## EXERCISE TASK 1
Decide whether each statement agrees with the CGC thread. Answer yes or no for each, and quote the words from the thread that decide it.
(a) Rainheart's dog Beamer has failed the CGC test twice.
(b) Amberbark's papillon is in obedience classes.
(c) inge considers passing the tests more important than taking classes.

## EXCERPT

---------------

# Trying to Pass the CGC AGAIN!



## inge (Sep 20, 2009)

Some dogs are five before they pass the CGC test, some are 6 months, some never pass...For me, taking classes always was more important than passing the tests. It's a fun way of bonding. I would take her to all kind of environments like you have been doing and ask people to help. First sit, then petting. Ignore if she jumps. And practice, practice. But most important: enjoy the classes. If the obedience classes are getting boring or frustrating, go for agility or something else. But foremost: enjoy working together.


----------



## Rainheart (Nov 28, 2010)

We are taking it again on Monday so any advice given here would be great. Beamer failed twice so far.. first for the out of sight (we have worked on since) and then next with heeling/ greet another dog. We haven't had a chance to take it until now since we last failed in April.


----------



## Amberbark (Oct 5, 2011)

inge said:


> Some dogs are five before they pass the CGC test, some are 6 months, some never pass...For me, taking classes always was more important than passing the tests. It's a fun way of bonding. I would take her to all kind of environments like you have been doing and ask people to help. First sit, then petting. Ignore if she jumps. And practice, practice. But most important: enjoy the classes. If the obedience classes are getting boring or frustrating, go for agility or something else. But foremost: enjoy working together.


 @INGE and Rainheart...thank you for the support that we are not the only ones. I am the more competitive one, so I don't think that my husband will be tooo disappointed. My husband said that all but four people/dogs will drop out after last night's class, as they don't think that they will pass. Good idea to try agility....I have my 3 year papillon in agility and I love it. Thanks Vicki :wave:


----------



## Ivyacres (Jun 3, 2011)

---------------

## EXTRACTED INFORMATION
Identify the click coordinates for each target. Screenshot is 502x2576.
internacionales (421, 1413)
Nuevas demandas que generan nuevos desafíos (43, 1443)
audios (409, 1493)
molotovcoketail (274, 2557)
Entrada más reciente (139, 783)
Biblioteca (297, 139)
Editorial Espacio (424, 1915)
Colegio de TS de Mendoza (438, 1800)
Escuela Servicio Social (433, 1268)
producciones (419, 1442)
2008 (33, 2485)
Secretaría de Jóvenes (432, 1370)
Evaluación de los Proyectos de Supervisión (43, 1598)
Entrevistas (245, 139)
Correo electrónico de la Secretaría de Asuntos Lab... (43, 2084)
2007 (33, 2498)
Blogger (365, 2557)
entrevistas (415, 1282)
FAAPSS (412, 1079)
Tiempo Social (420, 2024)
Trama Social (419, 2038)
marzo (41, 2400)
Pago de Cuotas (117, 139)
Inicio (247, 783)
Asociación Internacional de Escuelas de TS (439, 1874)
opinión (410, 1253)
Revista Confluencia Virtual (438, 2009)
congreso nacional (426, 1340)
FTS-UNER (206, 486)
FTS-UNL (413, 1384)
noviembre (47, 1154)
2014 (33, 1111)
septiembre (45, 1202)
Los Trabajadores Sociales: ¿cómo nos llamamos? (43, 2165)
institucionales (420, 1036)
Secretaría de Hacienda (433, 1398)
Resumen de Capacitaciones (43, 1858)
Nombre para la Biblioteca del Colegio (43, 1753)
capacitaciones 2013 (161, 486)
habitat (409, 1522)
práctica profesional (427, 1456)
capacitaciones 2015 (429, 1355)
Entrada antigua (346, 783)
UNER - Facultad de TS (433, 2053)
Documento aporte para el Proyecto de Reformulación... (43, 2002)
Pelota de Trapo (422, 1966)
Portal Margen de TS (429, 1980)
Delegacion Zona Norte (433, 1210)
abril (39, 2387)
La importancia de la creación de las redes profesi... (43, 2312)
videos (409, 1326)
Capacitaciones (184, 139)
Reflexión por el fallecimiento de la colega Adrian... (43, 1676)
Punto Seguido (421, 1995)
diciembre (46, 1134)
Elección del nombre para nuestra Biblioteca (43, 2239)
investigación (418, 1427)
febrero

---------------

## EXERCISE TASK 2
Rewrite the rows from the line with "Pago de Cuotas (117, 139)" to the line with "UNER - Facultad de TS (433, 2053)", replacing "Hacienda" with "Economía" and changing nothing else. Give only those rows.

## EXERCISE RESPONSE 1
(a) Yes: "Beamer failed twice so far"
(b) No: "I have my 3 year papillon in agility and I love it."
(c) No: "taking classes always was more important than passing the tests."

## EXERCISE RESPONSE 2
Pago de Cuotas (117, 139)
Inicio (247, 783)
Asociación Internacional de Escuelas de TS (439, 1874)
opinión (410, 1253)
Revista Confluencia Virtual (438, 2009)
congreso nacional (426, 1340)
FTS-UNER (206, 486)
FTS-UNL (413, 1384)
noviembre (47, 1154)
2014 (33, 1111)
septiembre (45, 1202)
Los Trabajadores Sociales: ¿cómo nos llamamos? (43, 2165)
institucionales (420, 1036)
Secretaría de Economía (433, 1398)
Resumen de Capacitaciones (43, 1858)
Nombre para la Biblioteca del Colegio (43, 1753)
capacitaciones 2013 (161, 486)
habitat (409, 1522)
práctica profesional (427, 1456)
capacitaciones 2015 (429, 1355)
Entrada antigua (346, 783)
UNER - Facultad de TS (433, 2053)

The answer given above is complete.